El talento artesanal de Wright es cuestionado, por ejemplo, por ser… ¡demasiado grande! El ya famoso travelling que cruza la playa de Dunkerque y brinda una descripción coral del desastre en una toma ininterrumpida que dura cinco minutos y medio, fue definido como retórico, pues fuerza, se dice, a que el espectador quede atónito frente al despliegue expresivo y pierda de vista la esencialidad del drama humano que hay en el caos de la derrota. Prescindiendo del hecho de que Wright y su guionista Christopher Hampton en alguna ocasión explicaron que se habían visto forzados a resolver en una sola toma una situación que hubiera exigido muchas más horas de rodaje, desbordando así un presupuesto ya muy elevado, el punto de vista adoptado no tenía porqué ser el de Fabricio en Waterloo: también cabía asumir el de Victor Hugo en la misma batalla. En vez del examen circunstanciado del horror de la guerra a través de la experiencia de un soldado singular, siempre existía la posibilidad de elevarse por encima de la melée y brindar un cuadro de conjunto en el que sin embargo no faltasen los detalles grotescos u horribles que puntean un campo de batalla. Después de todo, Joe Wright no estuvo en Dunkerque en 1940; pero su toma de distancia y su presunta retórica no le impidió, en esa famosa toma rematada en una cantina llena de soldados borrachos y furiosos contra sus mandos, destruir la leyenda que la propaganda británica elaboró en torno del “espíritu de Dunkerque”, que todavía es ley en los lugares comunes forjados a propósito de la segunda guerra mundial.
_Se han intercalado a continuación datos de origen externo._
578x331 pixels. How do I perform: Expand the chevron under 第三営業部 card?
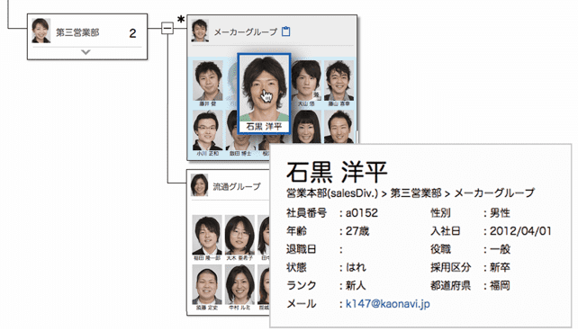pos(86,52)
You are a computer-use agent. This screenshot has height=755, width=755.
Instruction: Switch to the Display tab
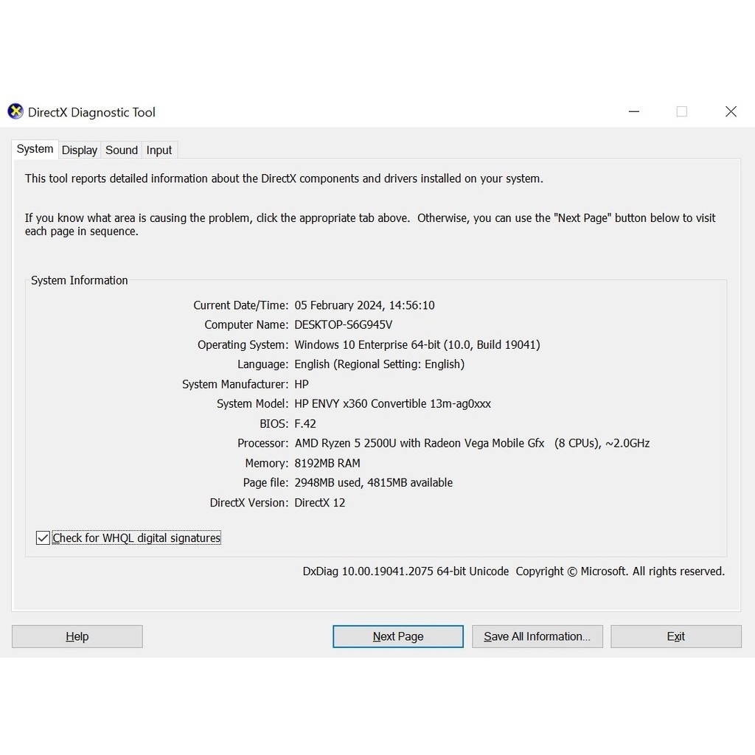(x=80, y=150)
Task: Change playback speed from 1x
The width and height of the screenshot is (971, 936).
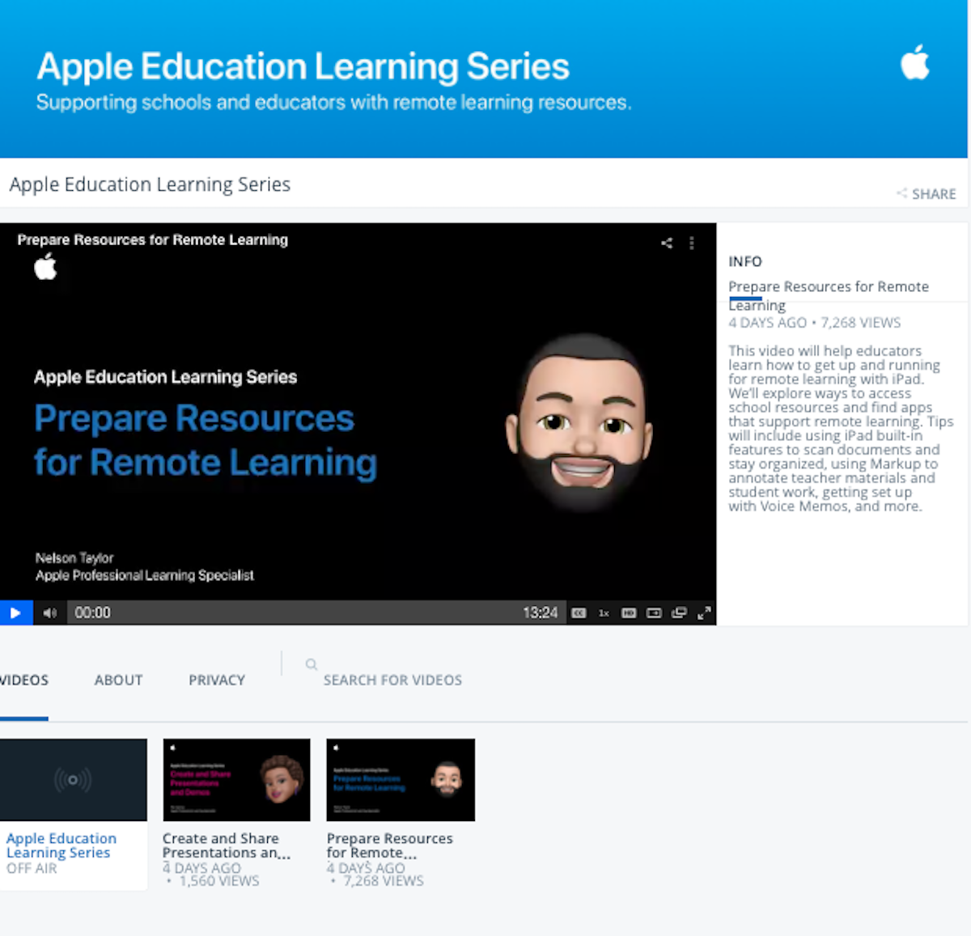Action: (x=604, y=612)
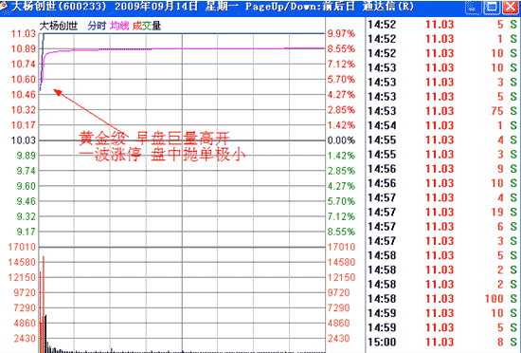Image resolution: width=521 pixels, height=353 pixels.
Task: Click the 大杨创世 stock name label above chart
Action: pos(59,26)
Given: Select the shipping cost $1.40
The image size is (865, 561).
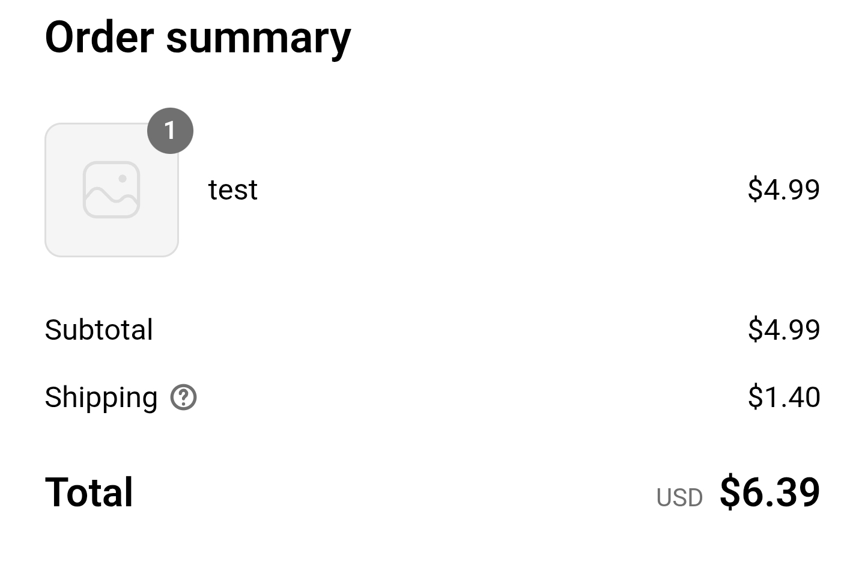Looking at the screenshot, I should (783, 397).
La crítica suele ser caprichosa al embanderarse en coincidencias cómodas a favor o en contra de alguien. En el segundo de estos casos a veces da la sensación de que esas tomas de partido se cargan de una especie de rencor contra el objetivo al que se castiga. Tal vez porque admitir el tino y la habilidad del realizador contra el que se ha practicado ese tiroteo, implicaría reconocer lo errado que se ha estado en las primeras evaluaciones de su producción. El solista, la última película de Joe Wright, ha tropezado una vez más con esos criterios. Es una película que se aparta radicalmente del ambiente de las clases altas y explora a los ex hombres marginados de Los Ángeles, ciudad emblemática del cine y del relumbrón farandulero. El tema está tomado de una crónica del periodista de Los Angeles Times, Steve López, a partir de su encuentro con un músico negro, ex niño prodigio del violoncelo pero afligido de esquizofrenia y entregado al azar misérrimo de la calle. Es una bella historia, muy poco indulgente y que nada tiene que ver con los ambientes prestigiosos que hasta ahí el director había abordado. Está narrada con un ritmo acorde a la naturaleza del asunto, mucho más rápido que el empleado en los filmes anteriores de Wright, pero de ninguna manera híper acelerado o furioso. La crítica sin embargo lo estimó como desigual y centró los méritos del mismo en el desempeño de los actores principales, Robert Downey, Jamie Fox y Catherine Keener. Y no dejó de señalar ciertos rasgos que estimó como kitsch en la formulación de ciertos pasajes, aunque para uno tal defecto no se perciba por ningún lado. Es como si la cátedra quisiera reconfirmar un juicio emitido previamente a propósito del director y no quedar desubicado respecto a aquel.

El oficio del crítico es muy necesario, tanto para poner en evidencia los fallos de un autor como para relevar sus méritos, pero conviene no dejarse envolver por él y asumir, al mismo tiempo, cierta distancia respecto al interpretador de oficio. El trabajo de intermediación entre la obra y el público que cumple la crítica corre siempre el riesgo de la subjetividad abusiva, del impresionismo o de la pereza intelectual. Bueno es, entonces, ceñirse al criterio propio, intentando siempre filtrar la opinión que emite el profesional entendido a través del tamiz de la propia sensibilidad dek espectador. Este será siempre un ejercicio útil, capaz de armarnos para dilucidar no sólo las vías del arte, sea este superior o de entretenimiento, sino también para no abandonarse a la corriente de las ideas convencionales. “Criticar al crítico” es también una forma de conservarse alerta.